(begin)

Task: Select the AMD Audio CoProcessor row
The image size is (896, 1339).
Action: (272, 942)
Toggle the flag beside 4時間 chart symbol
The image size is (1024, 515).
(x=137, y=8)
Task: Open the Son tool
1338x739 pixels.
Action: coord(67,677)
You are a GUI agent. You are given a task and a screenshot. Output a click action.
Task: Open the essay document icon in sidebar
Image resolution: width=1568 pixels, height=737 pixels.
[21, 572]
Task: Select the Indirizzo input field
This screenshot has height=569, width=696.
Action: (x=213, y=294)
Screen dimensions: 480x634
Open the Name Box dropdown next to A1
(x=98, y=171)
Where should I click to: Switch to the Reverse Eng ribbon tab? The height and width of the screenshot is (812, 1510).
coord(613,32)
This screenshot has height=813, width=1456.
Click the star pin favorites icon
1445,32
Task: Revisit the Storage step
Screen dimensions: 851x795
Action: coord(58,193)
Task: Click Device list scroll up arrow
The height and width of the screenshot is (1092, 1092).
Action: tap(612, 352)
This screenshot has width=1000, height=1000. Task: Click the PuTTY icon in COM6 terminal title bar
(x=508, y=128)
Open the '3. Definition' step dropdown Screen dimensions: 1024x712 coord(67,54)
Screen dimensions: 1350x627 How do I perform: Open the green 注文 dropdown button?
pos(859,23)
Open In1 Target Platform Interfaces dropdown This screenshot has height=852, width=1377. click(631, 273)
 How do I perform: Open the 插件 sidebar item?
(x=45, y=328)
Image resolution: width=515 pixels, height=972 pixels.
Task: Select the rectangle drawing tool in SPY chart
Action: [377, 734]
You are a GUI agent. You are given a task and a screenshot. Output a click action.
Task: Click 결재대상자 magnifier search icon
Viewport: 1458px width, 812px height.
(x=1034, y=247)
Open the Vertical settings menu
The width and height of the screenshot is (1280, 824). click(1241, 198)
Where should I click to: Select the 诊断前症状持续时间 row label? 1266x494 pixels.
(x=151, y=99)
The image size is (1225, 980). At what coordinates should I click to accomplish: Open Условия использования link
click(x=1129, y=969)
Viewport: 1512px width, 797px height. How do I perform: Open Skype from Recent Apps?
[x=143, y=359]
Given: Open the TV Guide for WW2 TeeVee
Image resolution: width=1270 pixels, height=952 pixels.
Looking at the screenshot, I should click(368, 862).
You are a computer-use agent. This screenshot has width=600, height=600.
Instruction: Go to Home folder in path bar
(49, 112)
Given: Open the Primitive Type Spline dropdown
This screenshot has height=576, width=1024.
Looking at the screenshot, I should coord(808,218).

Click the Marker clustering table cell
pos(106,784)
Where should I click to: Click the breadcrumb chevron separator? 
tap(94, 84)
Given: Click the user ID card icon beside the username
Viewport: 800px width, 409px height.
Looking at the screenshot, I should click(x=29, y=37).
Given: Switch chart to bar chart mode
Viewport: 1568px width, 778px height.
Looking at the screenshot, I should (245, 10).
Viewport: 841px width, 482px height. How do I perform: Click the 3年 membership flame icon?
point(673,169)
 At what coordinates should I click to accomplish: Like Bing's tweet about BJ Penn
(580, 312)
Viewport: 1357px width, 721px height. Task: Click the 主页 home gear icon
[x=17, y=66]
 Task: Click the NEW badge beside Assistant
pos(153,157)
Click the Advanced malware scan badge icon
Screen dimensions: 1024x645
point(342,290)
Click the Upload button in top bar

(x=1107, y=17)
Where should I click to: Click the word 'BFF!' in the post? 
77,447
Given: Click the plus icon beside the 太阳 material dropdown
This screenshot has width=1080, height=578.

(end)

__Task prompt__. Copy out the data from the line containing "Where should I click to: Click the word" through the end of the data, both ends included, keeping the requests. Multiply every coordinate in the answers by 2.6 and round to the nearest whole number, with halves rounding up.

__Full solution__.
Where should I click to: Click the word 'BFF!' in the post? 
200,1162
Given: Click the plus icon beside the 太阳 material dropdown
This screenshot has width=1080, height=578.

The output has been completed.